This essay uses falling as a concept through which to think about automation, autonomy, and accident. Centred on an analysis of a video from a simulated fall dataset used to train AI detection algorithms, an instance of ‘dataset theatre’ where human performances are staged for machine observation, it discusses how ‘accidents’ become systematically produced and categorized within these technological frames. Drawing on philosophical concepts from Aristotle's notion of automaton to Robert Morris's ‘creative automation’ and the artistic acts of Bas Jan Ader and Surrealist automatism, the essay reimagines falling: not just as a physical event, but a method, a metaphor, and a site for debating agency, control, and contingency. By juxtaposing performance art's choreographed falls with data collection's simulated ones, this analysis suggests that systems—artistic or technological—actively frame and even generate the accidental. Ultimately, ‘The Politics of Falling’ reflects on what it means to live within increasingly automated systems.
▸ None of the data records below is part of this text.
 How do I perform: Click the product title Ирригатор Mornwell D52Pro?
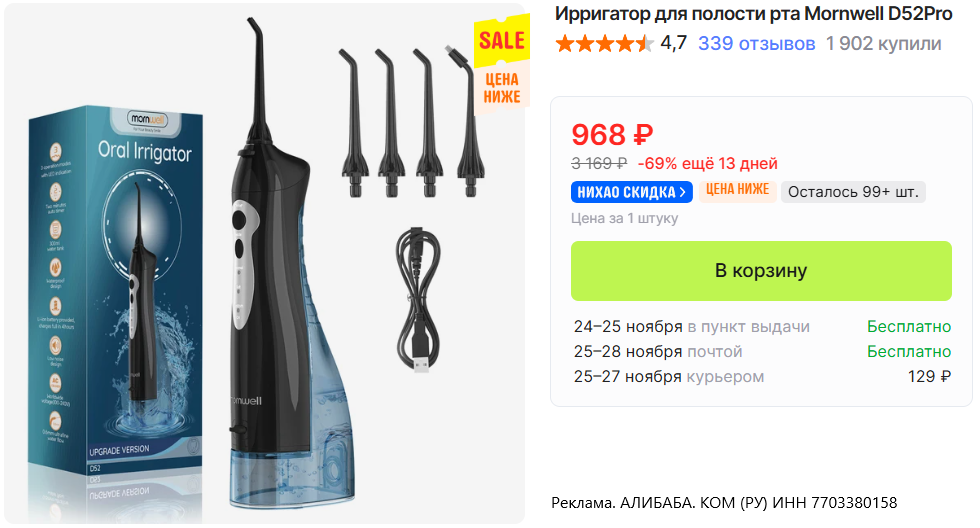click(x=753, y=13)
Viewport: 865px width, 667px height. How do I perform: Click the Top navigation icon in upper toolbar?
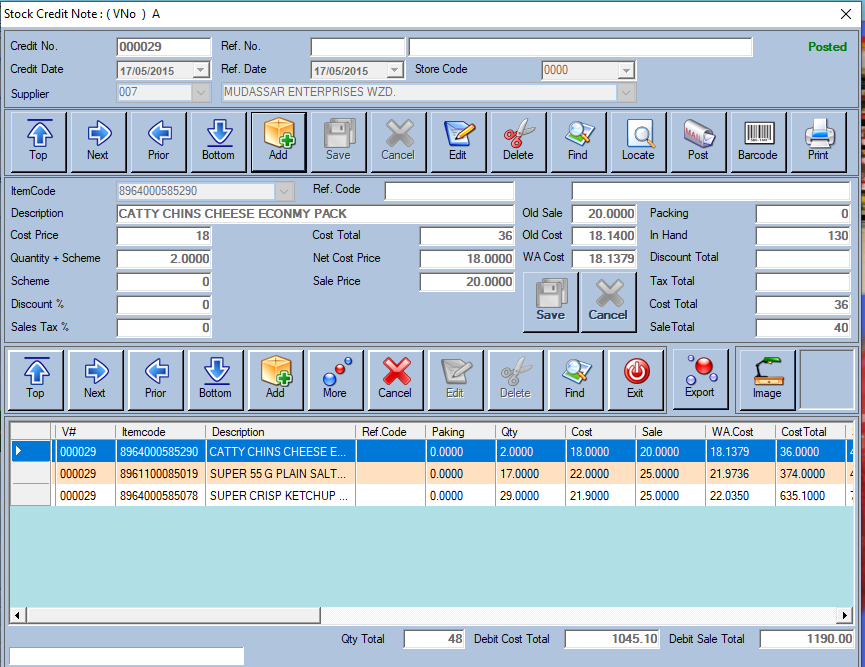[38, 141]
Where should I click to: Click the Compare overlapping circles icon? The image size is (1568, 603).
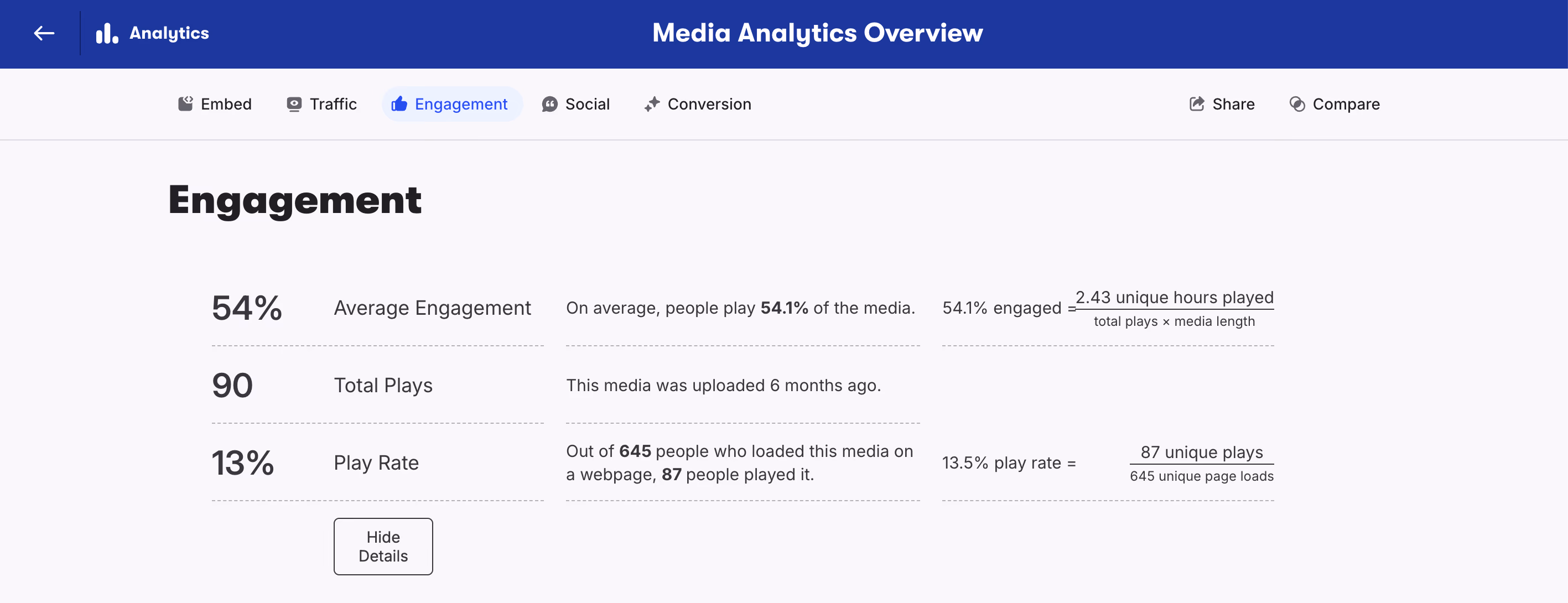[1297, 105]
It proposes that understanding the inherent ‘fall’ within these structures—and perhaps learning to ‘fall well’ through practices like dance—provides a way to navigate contemporary life's precariousness and to reclaim possibilities for agency.

Note

A version of this text was originally presented at Automation Cultures in 2021 at the University of Western Australia, Perth, Western Australia. It was reworked for publication in 2024.